The Asthma and Allergy Foundation of America (AAFA) recently announced that Vikas Anathy, PhD, is the 2014 recipient of AAFA’s Sheldon C. Siegel Investigator Grant Award.

AAFA’s annual research award provides $20,000 per year for two years to selected projects that are highly rated by the National Institutes of Health (NIH) but which the NIH is unable to fund. These “bridge grants” have been awarded by AAFA for more than 30 years to help promising researchers continue their important work.

Dr. Anathy is an Assistant Professor in the University of Vermont’s Department of Pathology. He earned a PhD in Biological Sciences from Madurai Kamaraj University in India, and completed his postdoctoral work at the University of Vermont. His winning research proposal to AAFA, entitled “Endoplasmic Reticulum (ER) Stress Signaling in Allergen-Induced Airway Remodeling,” will help researchers better understand how allergens affect the lungs.

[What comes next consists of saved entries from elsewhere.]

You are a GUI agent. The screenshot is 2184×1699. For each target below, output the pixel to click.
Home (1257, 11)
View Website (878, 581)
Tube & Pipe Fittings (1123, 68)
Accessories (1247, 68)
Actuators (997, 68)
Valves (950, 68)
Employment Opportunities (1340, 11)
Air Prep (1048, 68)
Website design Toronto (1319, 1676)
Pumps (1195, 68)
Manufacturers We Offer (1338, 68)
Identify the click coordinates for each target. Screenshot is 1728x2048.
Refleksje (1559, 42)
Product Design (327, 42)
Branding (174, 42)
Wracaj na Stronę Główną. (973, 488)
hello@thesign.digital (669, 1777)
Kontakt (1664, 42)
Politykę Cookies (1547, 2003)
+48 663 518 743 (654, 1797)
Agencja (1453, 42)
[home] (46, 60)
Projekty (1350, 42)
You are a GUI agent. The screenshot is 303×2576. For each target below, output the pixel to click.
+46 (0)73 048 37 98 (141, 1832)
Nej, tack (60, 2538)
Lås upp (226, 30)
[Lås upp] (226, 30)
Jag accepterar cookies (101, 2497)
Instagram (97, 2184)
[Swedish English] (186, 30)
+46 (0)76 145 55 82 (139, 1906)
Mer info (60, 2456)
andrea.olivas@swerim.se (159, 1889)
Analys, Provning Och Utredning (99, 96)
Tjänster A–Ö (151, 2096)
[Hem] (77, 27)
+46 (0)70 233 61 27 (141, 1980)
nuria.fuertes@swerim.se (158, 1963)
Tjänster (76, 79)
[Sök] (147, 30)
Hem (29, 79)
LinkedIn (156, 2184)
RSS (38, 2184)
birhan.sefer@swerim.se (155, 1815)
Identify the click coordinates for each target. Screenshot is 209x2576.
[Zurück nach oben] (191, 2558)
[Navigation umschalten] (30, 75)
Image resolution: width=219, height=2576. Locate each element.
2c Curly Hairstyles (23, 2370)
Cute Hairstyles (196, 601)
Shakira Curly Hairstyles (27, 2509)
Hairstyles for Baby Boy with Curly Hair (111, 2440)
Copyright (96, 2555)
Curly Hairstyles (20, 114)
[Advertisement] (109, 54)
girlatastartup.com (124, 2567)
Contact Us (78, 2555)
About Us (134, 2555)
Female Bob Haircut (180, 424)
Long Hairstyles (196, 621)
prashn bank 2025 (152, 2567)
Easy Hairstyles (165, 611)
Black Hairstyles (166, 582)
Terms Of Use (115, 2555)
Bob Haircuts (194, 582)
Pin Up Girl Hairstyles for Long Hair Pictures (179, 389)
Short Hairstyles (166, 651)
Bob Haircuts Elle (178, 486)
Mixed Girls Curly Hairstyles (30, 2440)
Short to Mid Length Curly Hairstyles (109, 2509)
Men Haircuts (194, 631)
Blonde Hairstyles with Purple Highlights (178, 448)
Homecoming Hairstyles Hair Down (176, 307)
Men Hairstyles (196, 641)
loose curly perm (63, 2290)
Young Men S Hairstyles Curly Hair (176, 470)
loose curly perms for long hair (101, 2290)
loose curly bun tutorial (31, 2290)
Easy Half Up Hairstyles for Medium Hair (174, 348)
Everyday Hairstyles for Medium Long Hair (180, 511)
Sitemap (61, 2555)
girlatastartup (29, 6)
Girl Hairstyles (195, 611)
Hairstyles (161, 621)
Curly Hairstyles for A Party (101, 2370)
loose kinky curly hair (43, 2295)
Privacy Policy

“Long-term repeated exposure to allergens can trigger a cycle of repair and remodeling in the lungs leading to stiffness of the lungs and respiratory failure,” says Dr. Anathy. “We have discovered that allergens generate a stress response in a specialized structure inside lung cells and this research supported by AAFA will help me to investigate the contribution of allergens to the stress response, and to explore the potential drugs to reverse the stiffness of the lung.”

AAFA is the only patient organization in the US that funds basic science research for asthma and allergies, according to the organization. The Foundation’s research program is dedicated to enhancing the overall understanding of asthma and allergic diseases, developing improved treatments, and searching for cures.

“AAFA is committed to research that can lead to improved treatments—and eventually a cure—for people with asthma and allergies,” says AAFA President and CEO, Cary Sennett, MD, PhD, FACP. “We are delighted to add Dr. Anathy to the list of young investigators we have supported over the years, whose creative work moves us, every year, closer to that.”